My favorite part of this weekend’s Red Sox-Dodgers blockbuster isn’t the absolutely insane nature of the trade, it’s the “… and Nick Punto” that will forever be attached to it until the end of time. Los Angeles surrendered two high-end pitching prospects and absorbed more than a quarter-billion dollars in salary obligation to acquire a star-caliber first baseman, a potential star-caliber outfielder, and a serviceable (with a chance for lots more) starting pitcher. Oh yeah, and a utility infielder.
I don’t want this to sound like an insult to Punto, because it isn’t intended to come off that way. He’s had a 12-year big league career and has a World Series ring sitting in his trophy case somewhere, with more money in the bank than I could ever possibly dream of having to my name. Punto’s had a long career and has been a serviceable player for five teams now … it’s just that he sticks out like a sore thumb compared to the other players in the trade.

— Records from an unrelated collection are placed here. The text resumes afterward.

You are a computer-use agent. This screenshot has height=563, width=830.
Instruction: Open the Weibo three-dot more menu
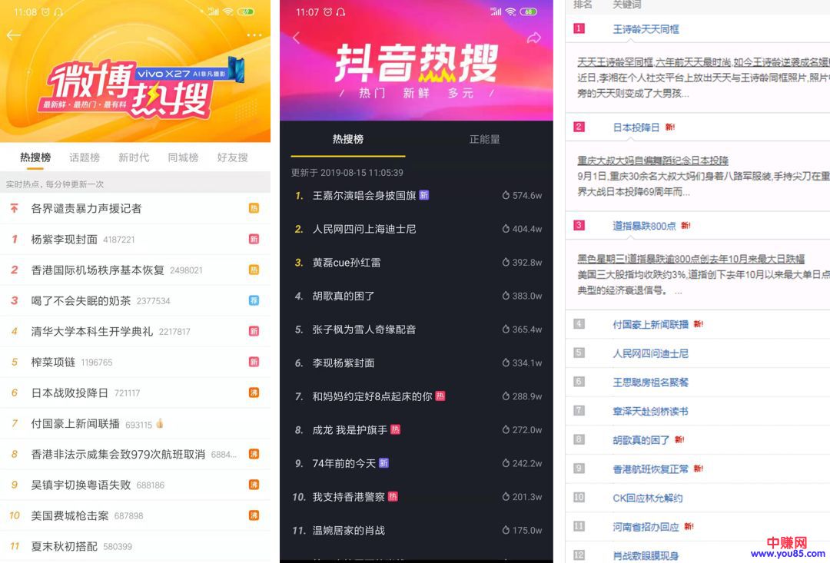tap(254, 35)
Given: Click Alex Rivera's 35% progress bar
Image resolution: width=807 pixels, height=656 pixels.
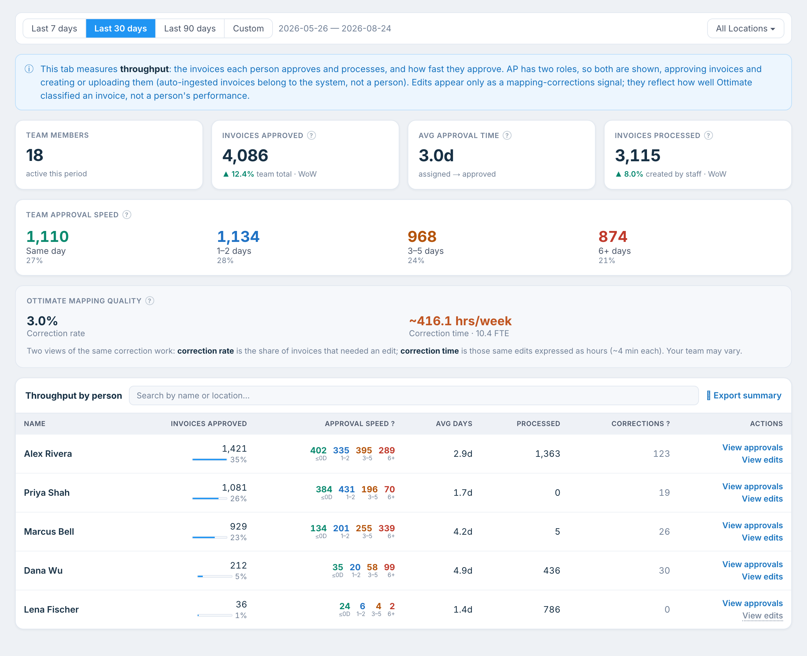Looking at the screenshot, I should tap(210, 460).
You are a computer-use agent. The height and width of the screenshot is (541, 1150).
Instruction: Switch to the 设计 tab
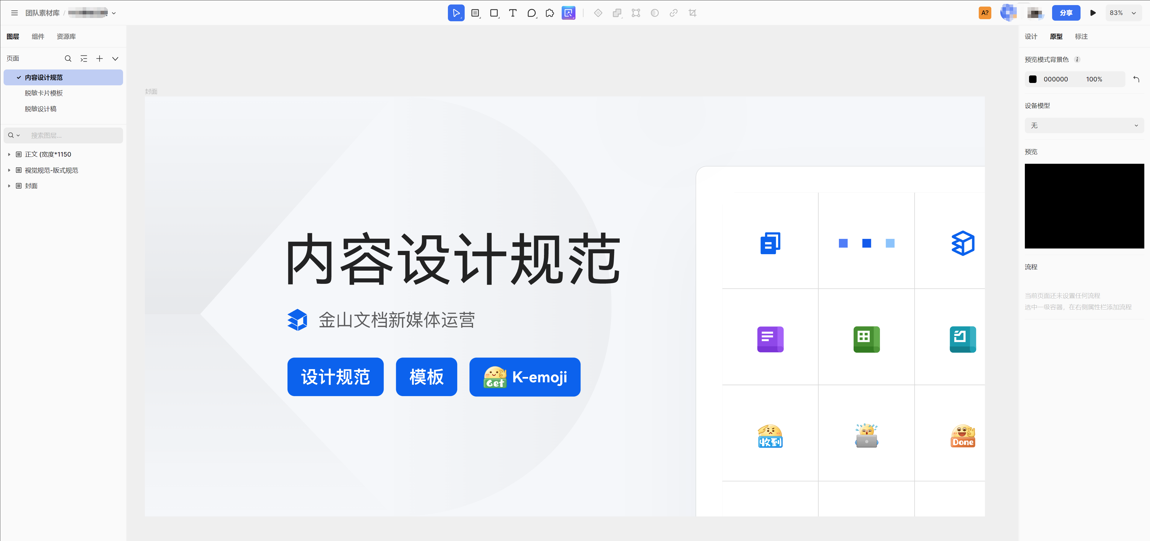[1030, 37]
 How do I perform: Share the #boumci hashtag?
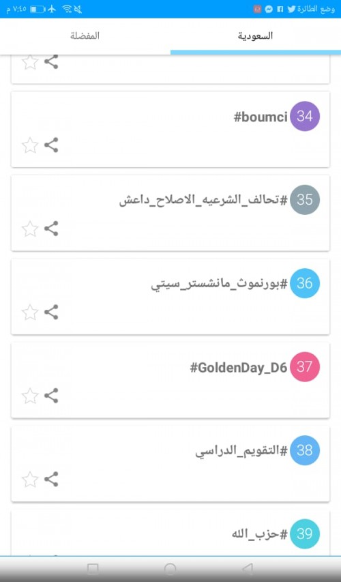51,145
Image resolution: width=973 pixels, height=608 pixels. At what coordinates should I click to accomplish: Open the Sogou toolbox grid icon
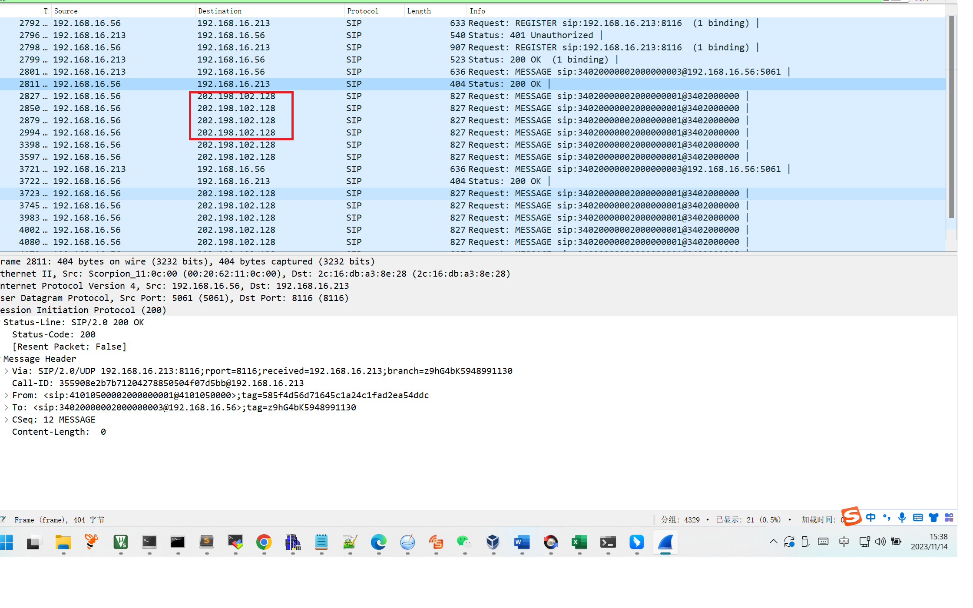tap(949, 517)
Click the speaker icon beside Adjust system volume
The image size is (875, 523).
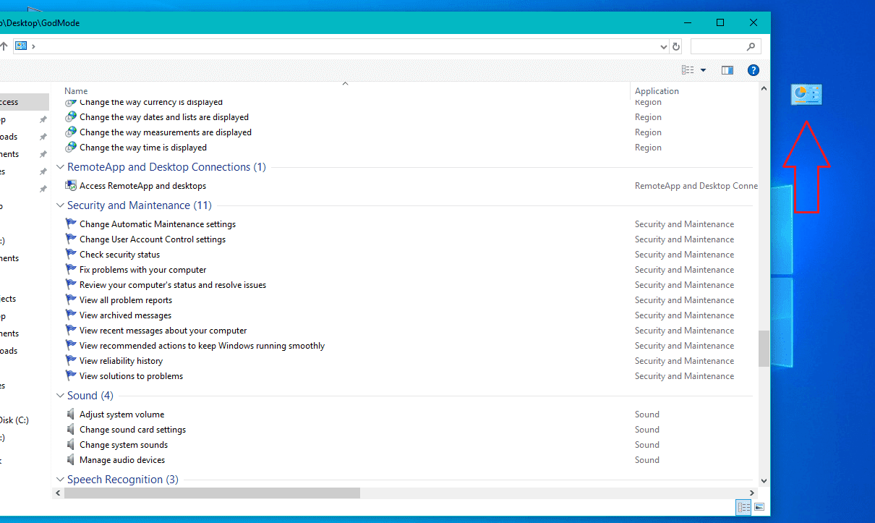71,414
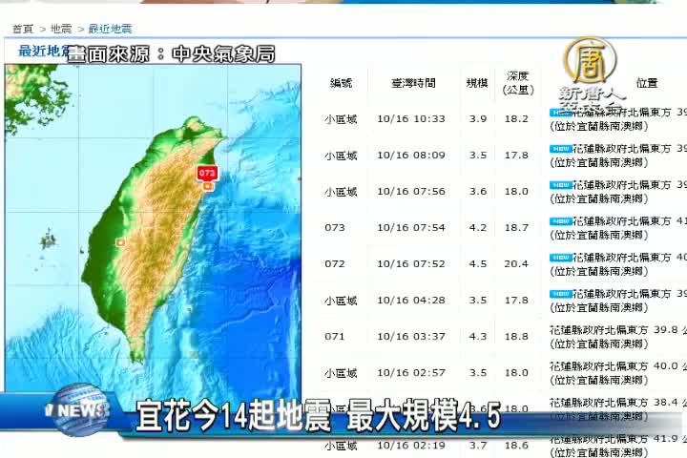Click the NEW badge on the 10/16 04:28 row
The height and width of the screenshot is (458, 687).
560,294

The 34-year-old infielder posted a 63 wRC+ in 148 plate appearances for the Red Sox this season after having a career-best 123 wRC+ (in 166 plate appearances) for the Cardinals last summer. In seven plate appearances with the Dodgers, Punto has a single and three walks. His best years came a half-decade ago with the Twins, when he put together a 3.4 WAR effort in 2006 and then another 2.7 WAR in 2008. That’s when he was playing second and short regularly. This season he’s been almost exactly replacement level in limited time, pretty much par for the utility infielder course.
Punto is not alone in his fate as the “… and [miscellaneous guy]” annals of baseball trade history. Lee Stevens was the extra guy in the Bartolo Colon–Grady Sizemore/Brandon Phillips/Cliff Lee trade. Terrmel Sledge went from the Rangers to the Padres with Adrian Gonzalez a few years ago. You surely remember Ron Mahay, but how many remember him going from the Rangers to the Braves in the Mark Teixeira trade? Leroy Stanton was part of the Nolan Ryan-led package that sent Jim Fregosi to the Mets. Baseball history is littered with these extra guys thrown into massive, franchise-altering trades, and Punto is better than pretty much all of them.
The Dodgers recently lost Jerry Hairston Jr. to a season-ending hip injury and are still being suffocated by Juan Uribe‘s expensive 46 wRC+, so getting Punto in the blockbuster made a ton of sense. He can fill in at third base, spell Mark Ellis at second, sneak in a few shortstop starts whenever Hanley Ramirez needs a blow, all sorts of stuff. They needed the infield help, and they just so happened to satisfy that need as a footnote in one of the biggest trades of our lifetime.